Plowing the Dark
Freud said that the uncanny is the only feeling which is more powerfully experienced in art than in life. The uncanny is not merely the mysterious, but the un-settlingly familiar; that which is evocative of dread, horror but also tugs on ineffable bonds of empathy. We cannot look away.
As a contemporary experience, the uncanny is evinced by artists as diverse as Gregor Scheider, Mone Hatoum, Marko Maetamm and Shona. And Shilpa herself is an uncanny figure- a pharmacy graduate, who became an artist quite by accident some 18 years back. Unschooled, free of pedagogy, she started to paint.
Solitary, pale figures bathed in a bluish light. Her work is primarily figurative, in the expressionistic mode. Violent distortion, exaggeration of the features, emotionally charged, a visceral shock.

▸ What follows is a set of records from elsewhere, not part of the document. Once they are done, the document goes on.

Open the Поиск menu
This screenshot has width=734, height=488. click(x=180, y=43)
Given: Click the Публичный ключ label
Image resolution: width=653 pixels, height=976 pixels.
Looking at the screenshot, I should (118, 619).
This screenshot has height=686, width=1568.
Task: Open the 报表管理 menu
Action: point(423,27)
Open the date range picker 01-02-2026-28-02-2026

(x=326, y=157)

Her forte is portraits. She has painted hundreds and hundreds of head studies. Tortured faces. Pre-historic and post-apocalyptic at once. Gothic. Her line strong, jagged fierce strokes, her brush laden with molten earth hues, the knife’s lashings carving out the face. The early works are painted in heavy impasto, giving the impression of solid state, like relief sculpture. Decrepit, pouched, shabby, sad lumps of ordinariness. Characters with black rimmed eyes pecking through a grey carapace: the impotent stuffed suit, the deathly phantasms who drift between- all pick at the psychic scars left behind by political agendas and life itself. In tune with dark insecure times. Yet not contingent on any political conviction. And terribly familiar.

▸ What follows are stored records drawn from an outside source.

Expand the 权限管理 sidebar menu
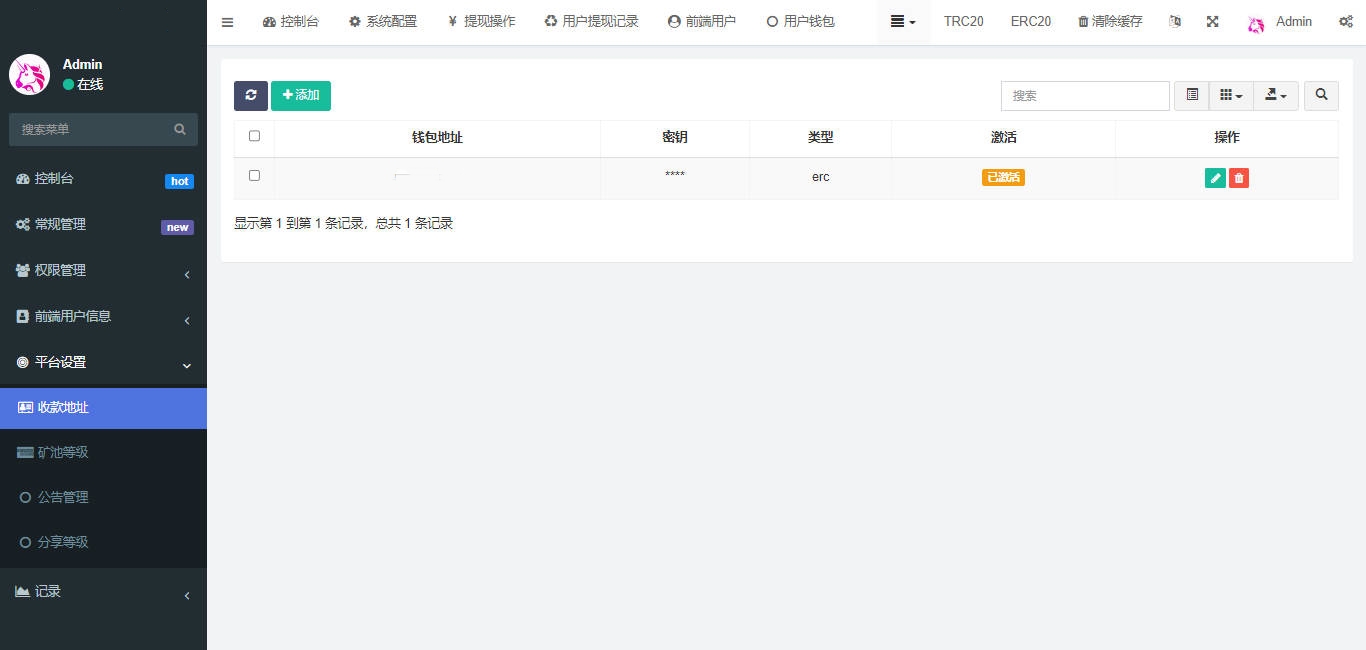Viewport: 1366px width, 650px height. (x=103, y=270)
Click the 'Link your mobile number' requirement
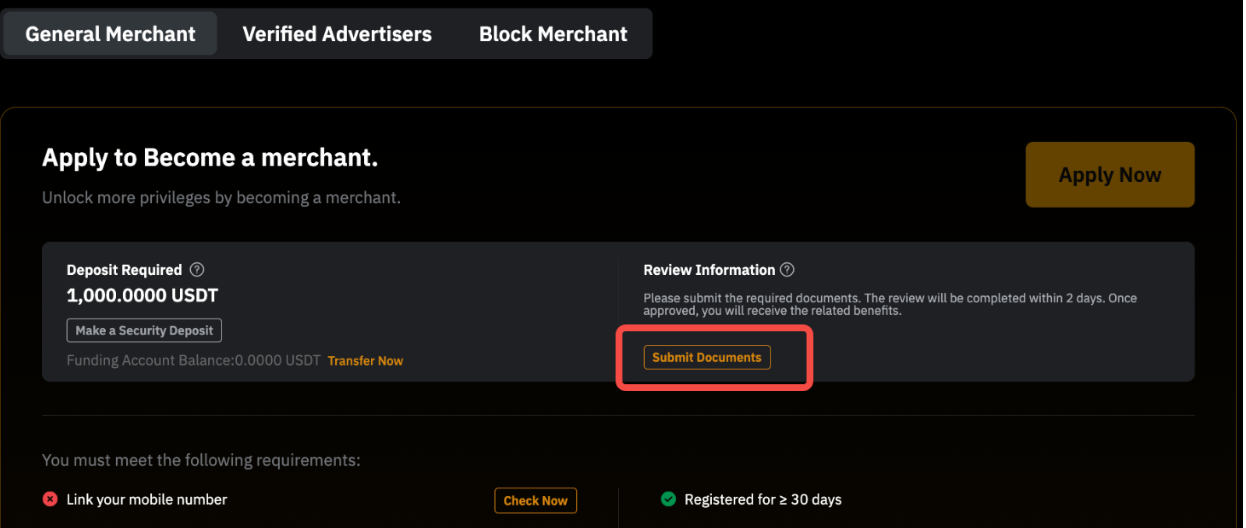Screen dimensions: 1246x528 point(147,499)
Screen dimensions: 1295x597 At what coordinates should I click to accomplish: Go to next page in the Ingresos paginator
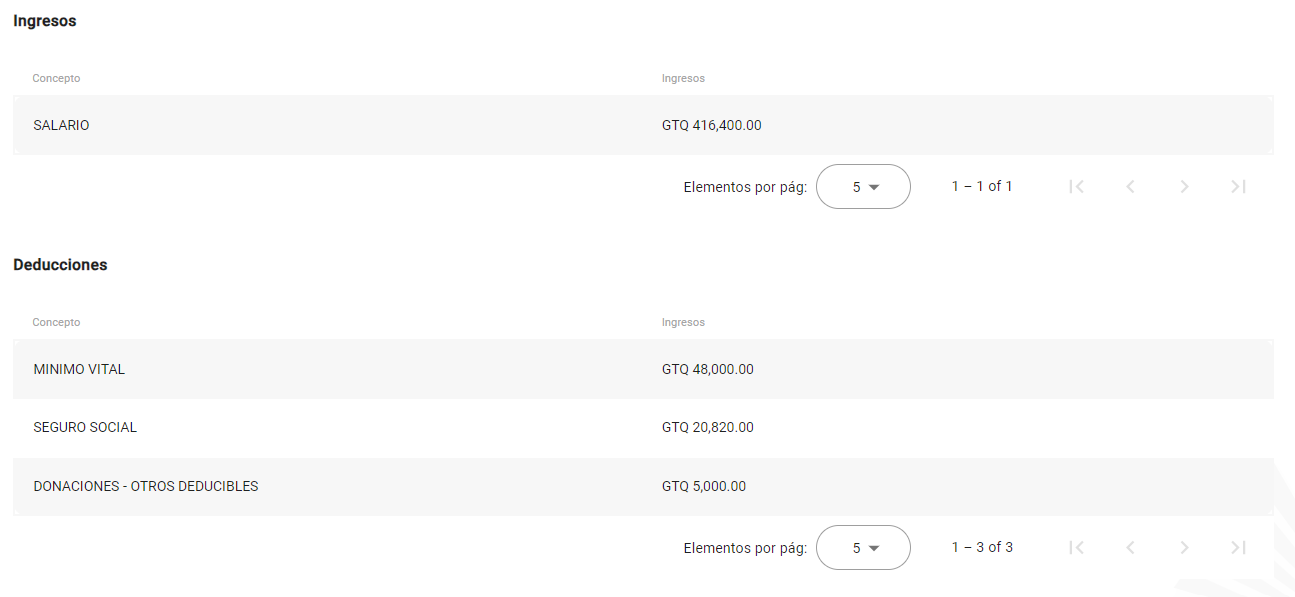[1184, 186]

Like her portraits, Shilpa’s landscapes are pitted, pocked, bombed out craters in ash grays, bleak and dark. The sea scapes are flanks of rock and foliage made out of transparent hatchings of orange and green laid to shimmer on the white of the paper. Dappled heat and radiant hues, pump through the cobalt blue of the sky. However, the swell seems to drag in something perilous. Unsettling. Beneath the apparent calm runs the thread of menace, estrangement. A silence aligned to the always enigmatic force of imminent annihilation.
Recall ’The Horror! The Horror!’ from Heart of Darkness, Eliot’s Wasteland and more recently, David Wallace-Wells’ warning, «It is worse, much worse, then you think.»

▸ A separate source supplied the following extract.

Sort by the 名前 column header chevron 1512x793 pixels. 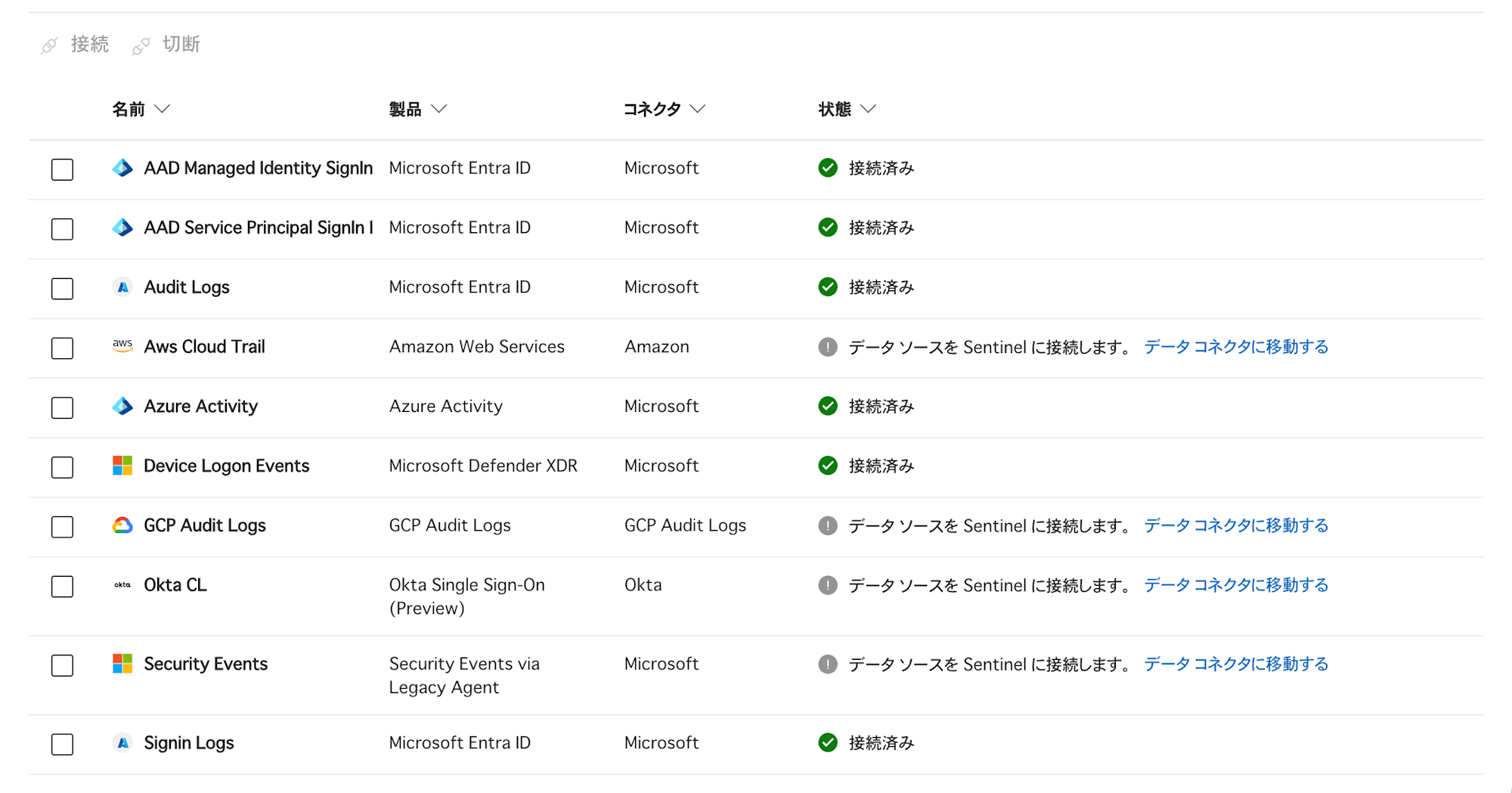[162, 109]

‘Dystopian’, is the flavor of the century in the arts and literature. But Shilpa’s work not only exposes the fissures of contemporary life and the displacement inherent to the experience of the uncanny, it also returns you to the vulnerability of the human situation. Her Christ, for instance, is no pale spindly, slack- bellied Galiean charismatic. Nor a powerful alumnus of the classical gymnasium. But a man- crucified.
In plowing the uncertain and unknown, ’Uncanny Realms’, so named by gallery owner and curator Sonny Singh, exults in the zeitgeist of our age.